Data, Metadata, and Statistics


Digital objects exist in a different way beyond mere objects in the physical world. They're created and the information by which they are described is added to the object, so it can be found.

This is "metadata" - kind of like the stuff that gets stuck to your shoe that you simply can't rub off.

Every digital object collects this as it moves, gets copied, is altered - even deleted. No fingerprints remain invisible. (Yes, even an object that isn't there still declares itself, if only by virtue of the fact that it is no longer present.) Lots of times metadata is intentionally added to an object. Titles, dates, to-do lists ("Delete after end of quarter," "Save for blog," "unused takes").

But just because this digital object has collected all this extra descriptive information doesn't mean it's the better for it.

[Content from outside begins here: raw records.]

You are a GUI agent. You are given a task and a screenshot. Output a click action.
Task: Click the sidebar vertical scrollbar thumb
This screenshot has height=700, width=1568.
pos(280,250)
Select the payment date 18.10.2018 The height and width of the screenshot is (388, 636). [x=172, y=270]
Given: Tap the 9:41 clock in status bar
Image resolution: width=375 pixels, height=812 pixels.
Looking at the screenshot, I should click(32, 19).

The object becomes larger as it travels, and it costs time and energy to preserve all this stuff on the object, not just the object itself.

And just because there's all this new information on it doesn't mean it's good info. Much of it may be wrong. Or incomplete. Or mean different things to different people, programs, or systems.

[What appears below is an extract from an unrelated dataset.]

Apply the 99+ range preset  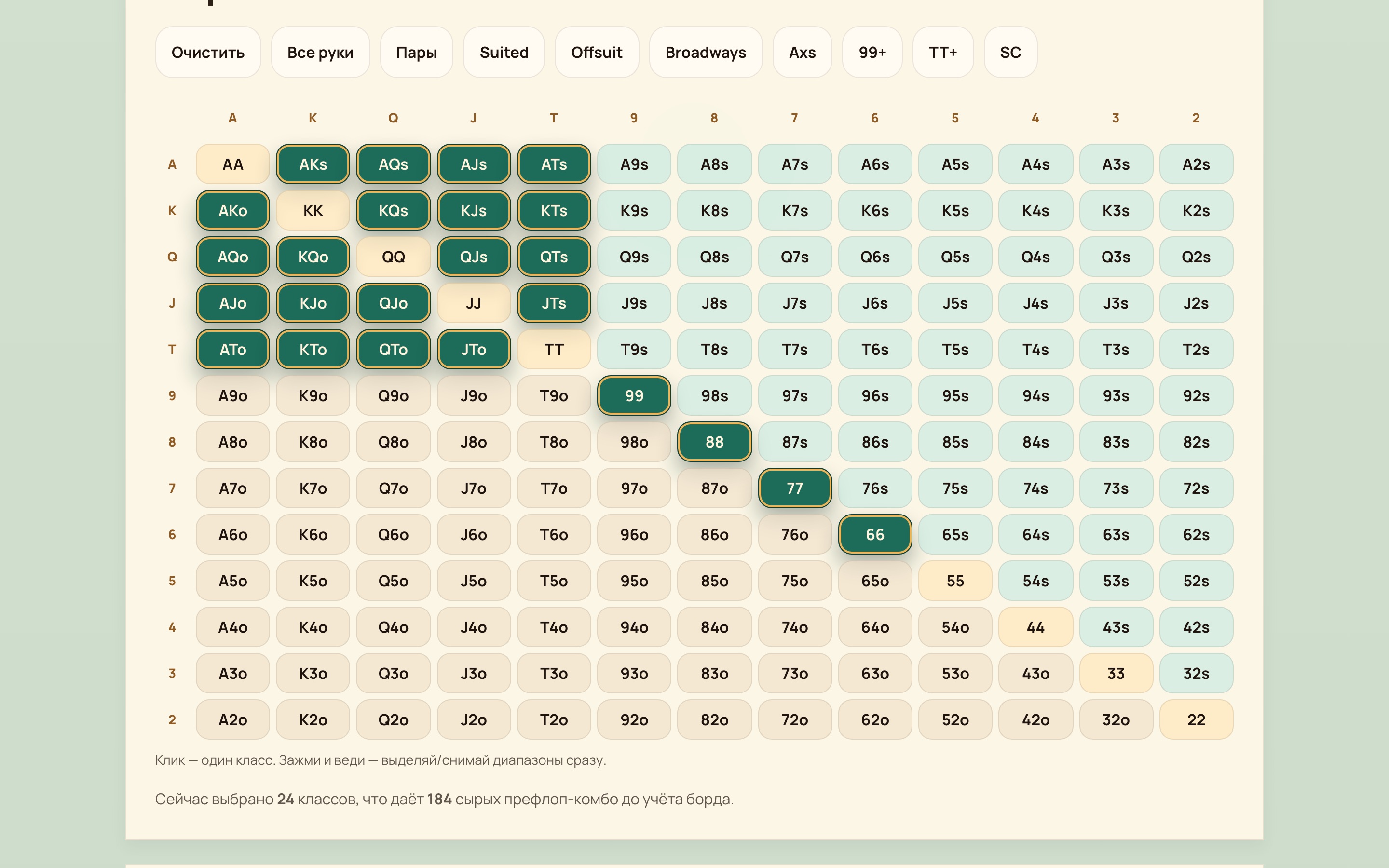(x=872, y=52)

The signal to noise ratio begins to change. And just because it's all info about the object itself also doesn't mean that it's metadata, either. Maybe the info is part of the object's creation, but doesn't actually describe it. It might not be about the object, just riding along, attached accidentally or through someone's alterior or altruistic motives.

Once an object collects information about itself, that doesn't mean it should all be preserved with the object.But figuring out what belongs, what might be needed in the future, and what's merely a parasitic piece of code costs resources to deduce.

Not all metadata is created equal. It has a lifecyle, and some becomes obsolete at a certain point in the various iterations of the object, as it moves from VHS to laserdisc to DVD to Blu-Ray, for example. Just because you got it, just because it's right, doesn't mean anyone's gonna give a damn.

Metadata lives and dies and people get paid a lot to create, preserve, and migrate it. But it's invisible and of unknown value. So we spend more time worrying about it than what it is describing. We shouldn't lose sight of the underlying artistic creation that makes it necessary in the first place, in this world of digital access. A page of poetry or cut of music, a clip of film that people fell in love with, 100 years ago. And maybe 100 years from now.

In the future there will be no record players. You'll want to be able to find Miles Davis, won't you?